Goal —
Report every line of the entries below that contains the string "height", copying each one in full.

□ □ □ □ □

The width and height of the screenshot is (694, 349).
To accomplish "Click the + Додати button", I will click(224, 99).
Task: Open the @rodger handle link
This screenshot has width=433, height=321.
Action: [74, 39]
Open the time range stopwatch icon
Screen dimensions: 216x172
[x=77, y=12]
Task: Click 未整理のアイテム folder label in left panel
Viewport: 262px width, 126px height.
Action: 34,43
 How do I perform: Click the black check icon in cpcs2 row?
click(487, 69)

□ □ □ □ □

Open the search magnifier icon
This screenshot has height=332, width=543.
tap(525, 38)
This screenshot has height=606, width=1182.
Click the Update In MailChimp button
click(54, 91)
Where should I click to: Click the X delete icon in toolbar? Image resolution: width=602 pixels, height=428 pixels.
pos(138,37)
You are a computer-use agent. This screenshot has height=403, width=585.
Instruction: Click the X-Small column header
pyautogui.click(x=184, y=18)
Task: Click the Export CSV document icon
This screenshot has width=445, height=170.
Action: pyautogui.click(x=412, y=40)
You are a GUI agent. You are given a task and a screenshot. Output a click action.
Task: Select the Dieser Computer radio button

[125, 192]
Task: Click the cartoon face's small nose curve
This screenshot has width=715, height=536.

□ □ □ □ □

Task response —
The width and height of the screenshot is (694, 349).
This screenshot has width=433, height=321.
Viewport: 262px width, 126px height.
This screenshot has height=332, width=543.
This screenshot has height=606, width=1182.
Where should I click to: Click the X delete icon in toolbar? Image resolution: width=602 pixels, height=428 pixels.
You are a computer-use agent. This screenshot has height=403, width=585.
This screenshot has width=445, height=170.
This screenshot has width=715, height=536.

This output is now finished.